The Fourth Lateran Council ranks among the most important ecumenical councils in the history of Christianity. In 1213 Pope Innocent III called on the religious and secular leaders of Christendom to meet at the Lateran complex in Rome in November 1215. The main aims of the council were the reform of the church and the recovery of the Holy Land. More than 400 bishops, archbishops, patriarchs, and cardinals attended the council, as well as a multitude of representatives of cathedral chapters and monasteries. Most of the major secular governments of Christendom were represented, including those of the cities of northern Italy.

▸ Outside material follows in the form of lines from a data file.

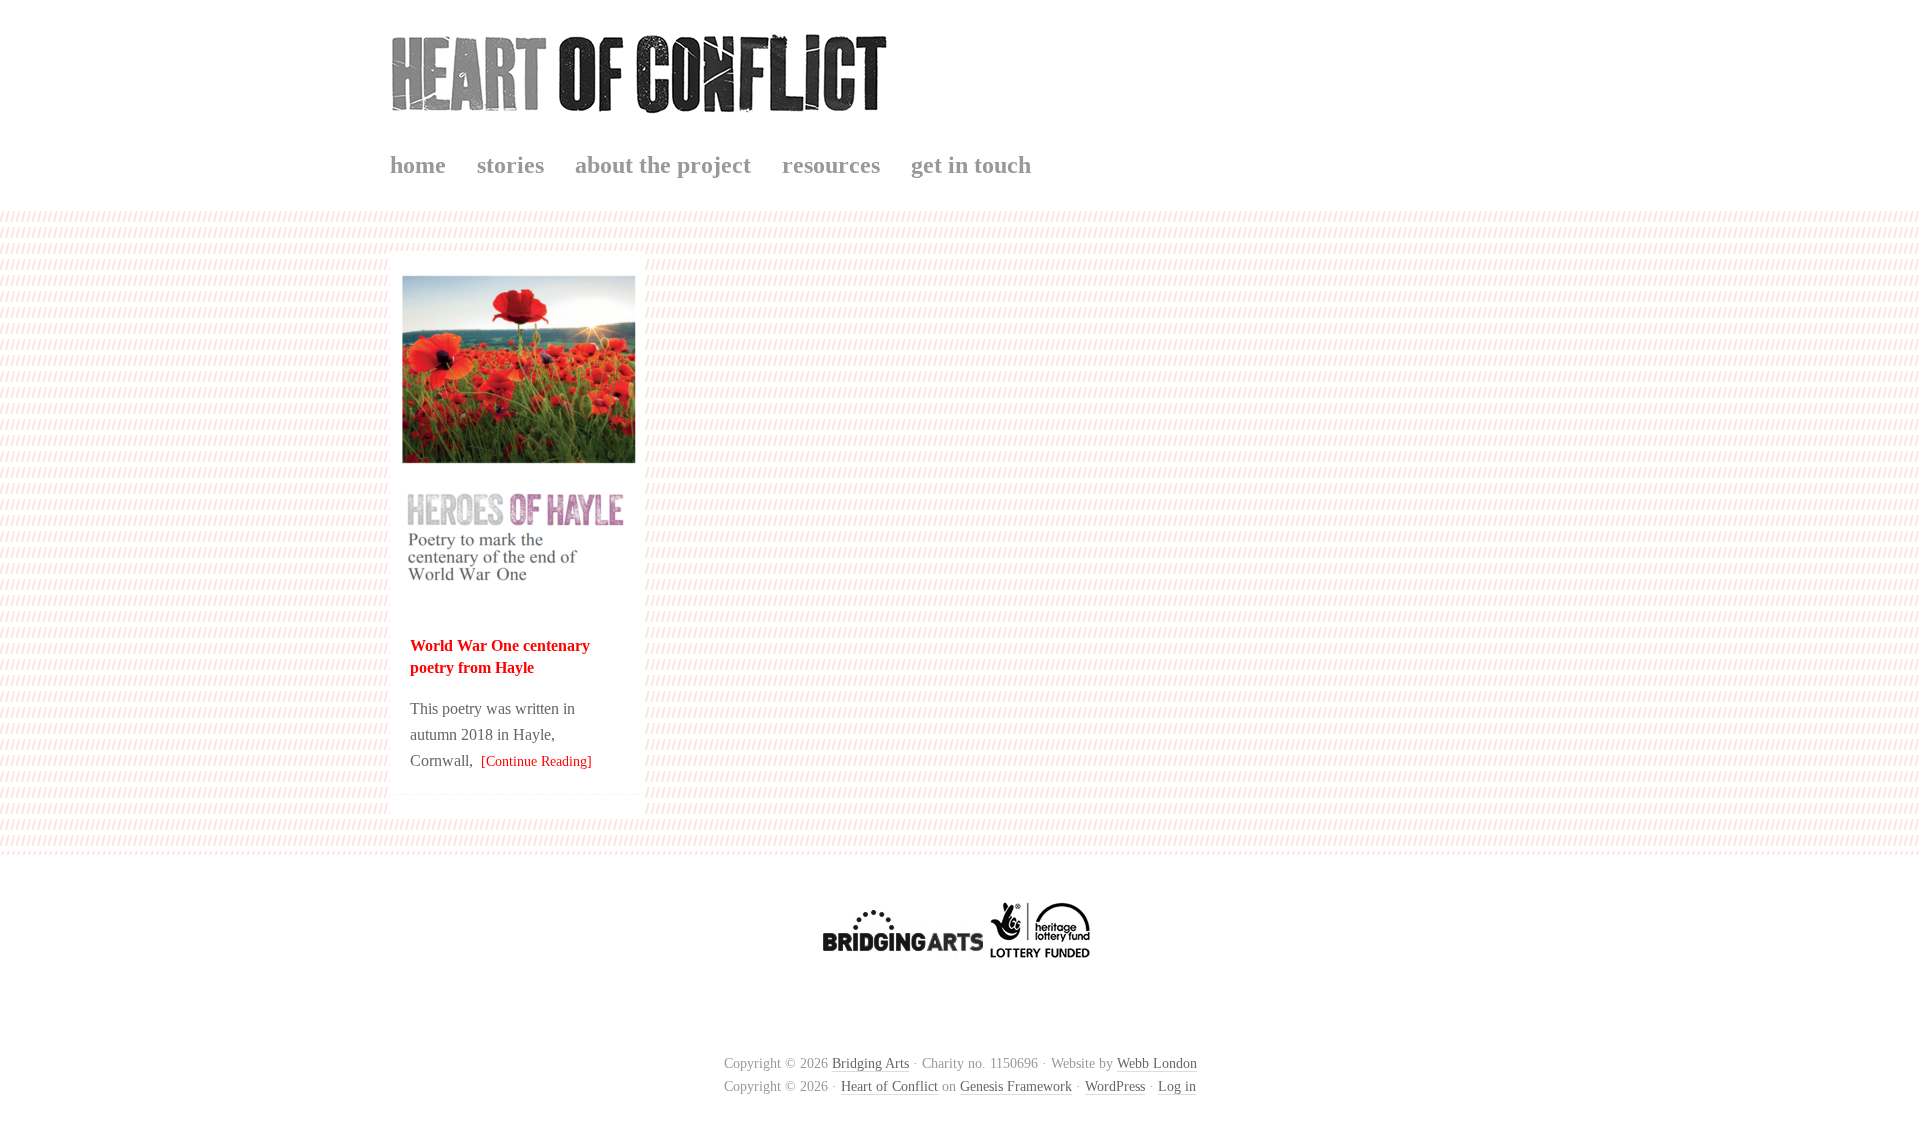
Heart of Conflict (960, 69)
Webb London (1157, 1063)
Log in (1177, 1086)
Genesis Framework (1016, 1086)
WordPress (1115, 1086)
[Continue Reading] (532, 761)
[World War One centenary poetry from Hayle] (517, 601)
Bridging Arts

Among its political decisions, the council approved the candidacy of Frederick (II), king of Sicily, as Holy Roman Emperor and awarded most of the lands of Count Raymond VI of Toulouse to Simon of Montfort, leader of the Albigensian Crusade (1209-1229). It approved seventy constitutions, the first of which was a creed of the Christian faith that explicitly countered the doctrines of the major heresies of the day. The remaining constitutions can be grouped roughly under six headings: heretics and Jews, organizational and judicial reforms, marriage law, clerical appointments and support, reforms of the clergy, and reforms of the laity. Notable among these provisions were requirements that Jews were to wear distinctive clothing, provincial councils of bishops were to meet triennially to consider necessary reforms (with a similar requirement for monastic orders), and all Christians were to confess their sins annually and receive the Eucharist at Easter. The council also forbade clergy from participating in trials by ordeal, thereby hastening the end of that form of judicial procedure. Finally, it approved Innocent’s letter setting forth detailed plans for the Fifth Crusade (1217-1221), which the pope had first announced in 1213.
It is difficult to determine how effective the council’s actions were. Many of the directives were widely neglected, and there were considerable variations in time and place. It does seem likely that some of the constitutions had enduring influence, as is evidenced by the widespread practice among modern Catholics of observing the “Easter duty.”